= Listed entries =

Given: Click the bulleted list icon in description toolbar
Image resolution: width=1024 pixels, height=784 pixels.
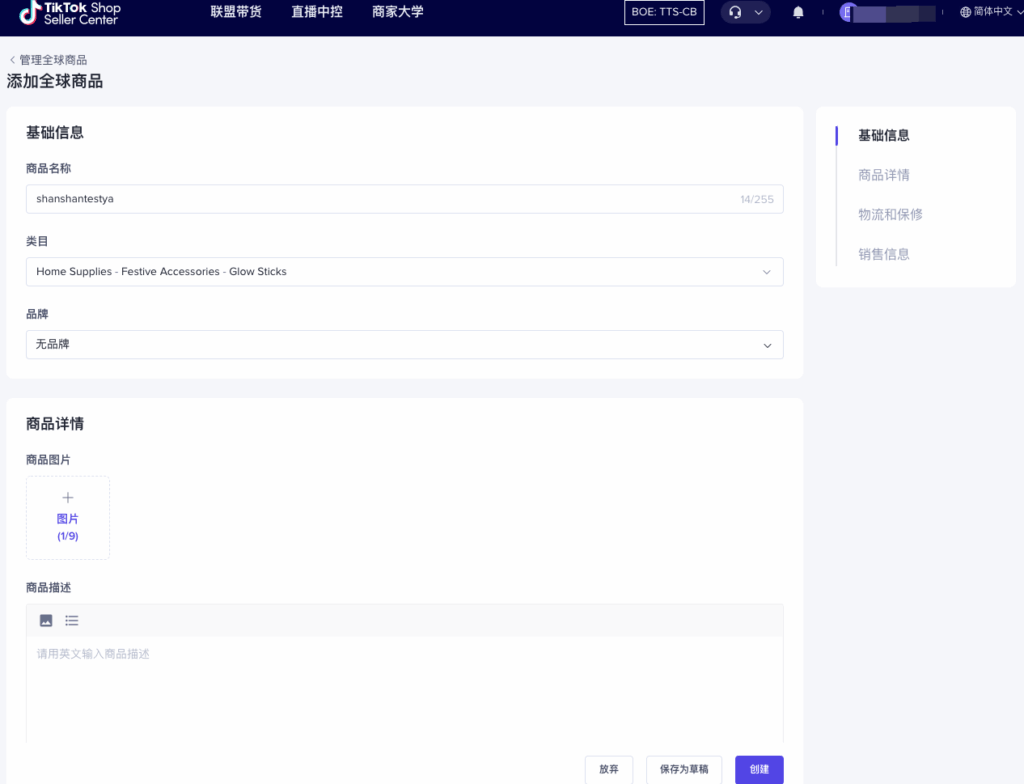Looking at the screenshot, I should 71,620.
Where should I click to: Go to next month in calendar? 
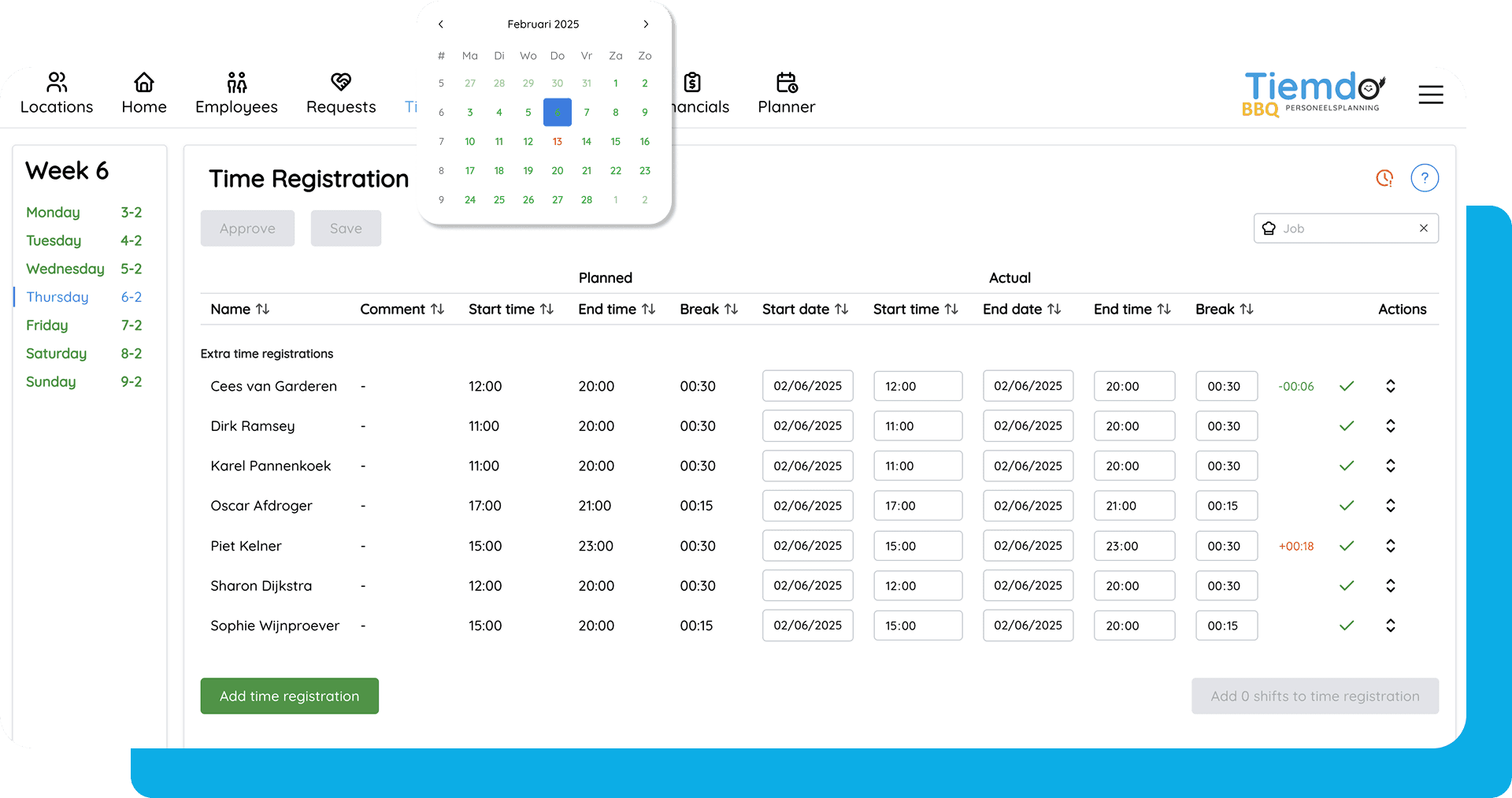646,24
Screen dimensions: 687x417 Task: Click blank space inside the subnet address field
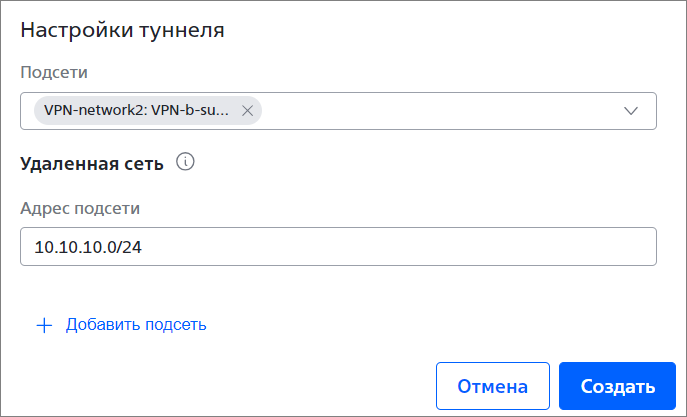(394, 247)
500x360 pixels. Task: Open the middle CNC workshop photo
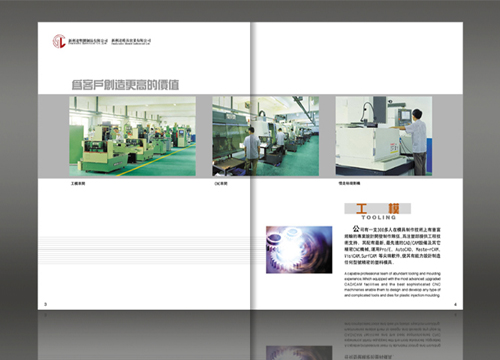(265, 136)
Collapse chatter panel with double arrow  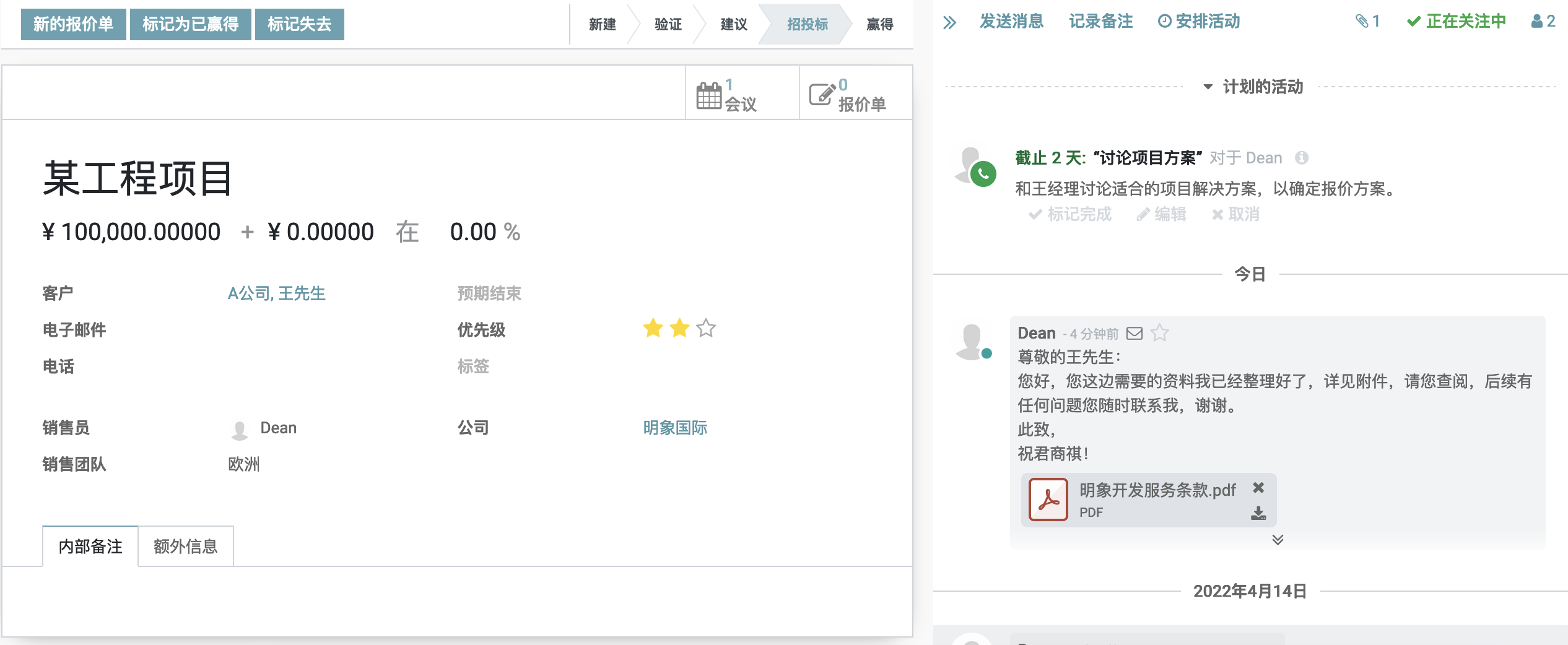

= Required action =
The data is to be printed again exactly, but without its pictures.

= Exercise solution =
Given: Click the bulleted list icon in description toolbar
Image resolution: width=1024 pixels, height=784 pixels.
Looking at the screenshot, I should 71,620.
Where should I click to: Go to next month in calendar? 
646,24
Screen dimensions: 687x417 Task: Click blank space inside the subnet address field
(394, 247)
500x360 pixels. Task: Open the middle CNC workshop photo
(265, 136)
Collapse chatter panel with double arrow  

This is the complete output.